Patrick announces anti-crime initiatives
Banner Staff
Responding to a recent wave of homicides in Boston, Gov. Deval Patrick announced last week a series of anti-crime initiatives, offering $900,000 of immediate funding for Boston and a promise to file anti-crime legislation that would limit gun sales and provide stricter bail guidelines.
Of the money given to the city, $550,000 will go toward accelerating the hiring of police officers and funding community policing efforts. The rest will go to summer jobs programs for at-risk youths, increasing the state funding for summer programs to $2.25 million.
The initiative also provides for $5.4 million to fund a statewide summer jobs plan.
“Violent crime is not just a Boston problem, and it is not a new problem. It is a constant threat to the security and safety of all our families in communities across Massachusetts and requires a coordinated and comprehensive approach in order to provide and ensure stability for our streets,” Patrick said. “This is critically important to this administration and we must step up our efforts not just in law enforcement, but also in community-wide crime prevention, particularly as summer approaches, to allay fears of a further spike in violence.”
Patrick announced the anti-crime initiative last Thursday at a press conference at the John P. Holland Elementary School on Olney Street in Dorchester, an area that has been plagued by murders in recent months.
The package also provides $250,000 in matching grants to support violence intervention advocates in emergency rooms statewide.
“The entire Commonwealth has a stake in our cities,” Lt. Gov. Timothy Murray said. “We must view crime and violence in our urban neighborhoods as a problem that requires shared responsibility between all of us — including neighborhood residents, community leaders, religious leaders and, of course, government. And not just city government, but the state as well. It is only by coordinating our governmental resources — between the city and the state, and between particular agencies and departments of both – that we can successfully address this epidemic of crime and violence.”
Patrick said that his administration would be sending anti-crime legislation to the legislature, including a “one-gun-per-month” law that is aimed at eliminating “straw purchasers” — gun buyers who legally buy large quantities of guns to resell them to convicted felons.
Several states, such as Maryland, California and Virginia, employ similar laws. In others, such as Pennsylvania, one-gun-per-month-laws have failed to overcome conservative resistance.
Another piece of legislation would add firearm offenses to the list of crimes considered in the “dangerousness hearing” statute, meaning a person arrested for a firearm offense could be held without bail pending trial.

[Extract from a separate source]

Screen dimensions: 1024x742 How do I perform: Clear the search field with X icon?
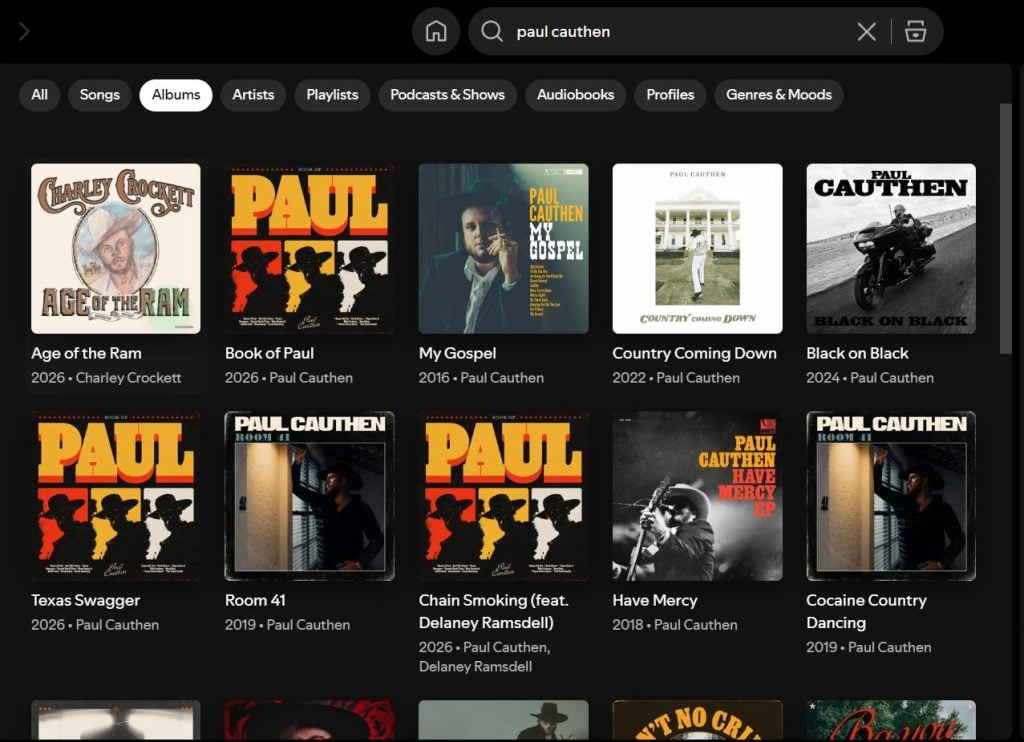click(866, 32)
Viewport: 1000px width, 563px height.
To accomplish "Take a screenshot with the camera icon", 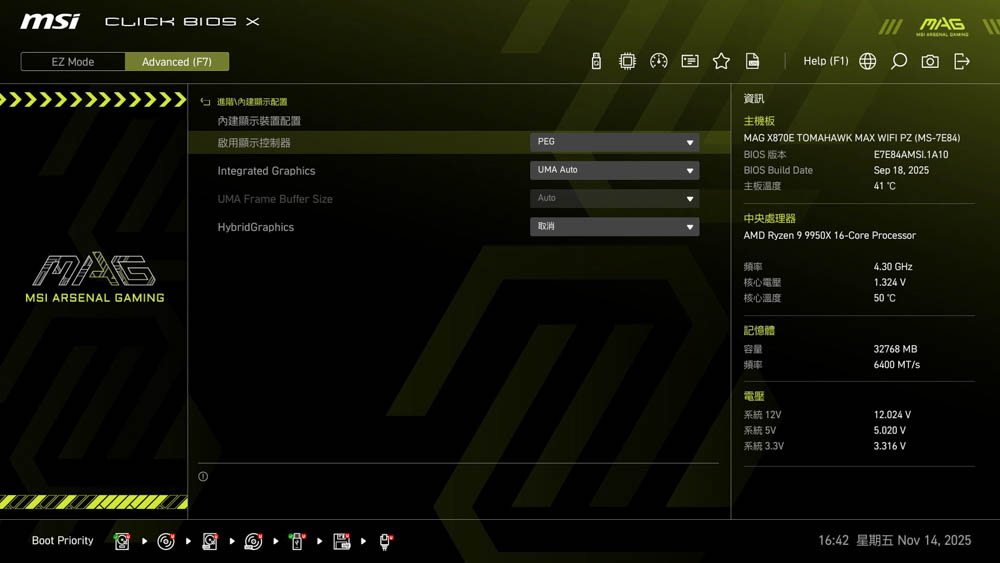I will (x=930, y=61).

The legislation package also includes an initiative that would require all prison sentences to include a period of post-release supervision in an effort to address recidivism.
Patrick also announced that he would issue an executive order creating an Anti-Crime Council that would be charged with exploring the best way to integrate efforts to help at-risk juveniles — including school officials, court personnel and probation officers, district attorneys’ offices, social workers and others.